Sherry Ortner states in her 1974 article, “Is Female to Male as Nature is to Culture” that men are considered a part of “culture” or technology and innovation, while women are considered a part of nature. She says, “Since its always culture’s project to subsume and transcend nature, if women were considered part of nature, then culture would find it ‘natural’ to subordinate, not to say oppress them.”
Because nature has traditionally been equated to womanhood, it justifies its oppression, subordination, and devaluation. Playing with this idea, I cover the women in aggressive, invasive plant species that make both woman and plant become even more powerful, uncontrollable, and monstrous. This creates a monstrosity of the plant-covered women as they are no longer pure human, nor pure plant.
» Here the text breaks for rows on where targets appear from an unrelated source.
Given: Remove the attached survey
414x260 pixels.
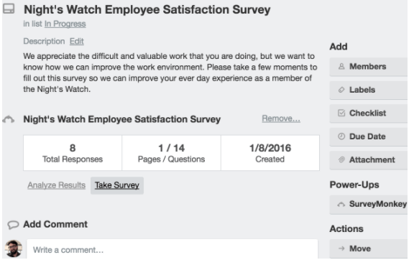Looking at the screenshot, I should click(281, 119).
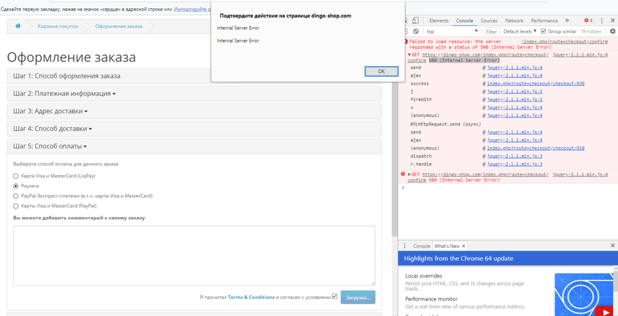Clear console with the ban icon
This screenshot has width=618, height=316.
tap(416, 32)
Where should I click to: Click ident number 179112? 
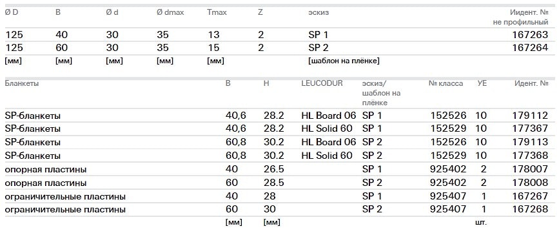pyautogui.click(x=530, y=116)
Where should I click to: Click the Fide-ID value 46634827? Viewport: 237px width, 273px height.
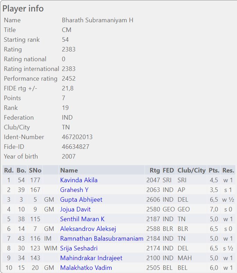(x=75, y=147)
In my work, “Con Los Ojos Tristes” and “Kudzu People” the figures covered in pink and green kudzu emerge from the wild, natural landscapes with sinister poses. These figures are both covered and protected from the outside world. Invasive plants, like kudzu, have the ability to protect a moment in time and can overtake their land once more, similar to the plants that have covered the now uninhabited city of Chornobyl. By creating a monstrosity of women covered in invasive plant species, I subvert the misogynistic attitude that women need to be tamed and controlled-or beholden. In the work, they become empowered by these plants and reclaim their space. “Con Los Ojos Tristes” and “Kudzu People” embrace hybrid monstrosity as a kind of agential power.
As of now, I am transforming these nature scenes from plants to seaweed, rocks, and now fruits. Florida has been such an amazing landscape to really dive deep into research and I’m still finding more and more inspiration.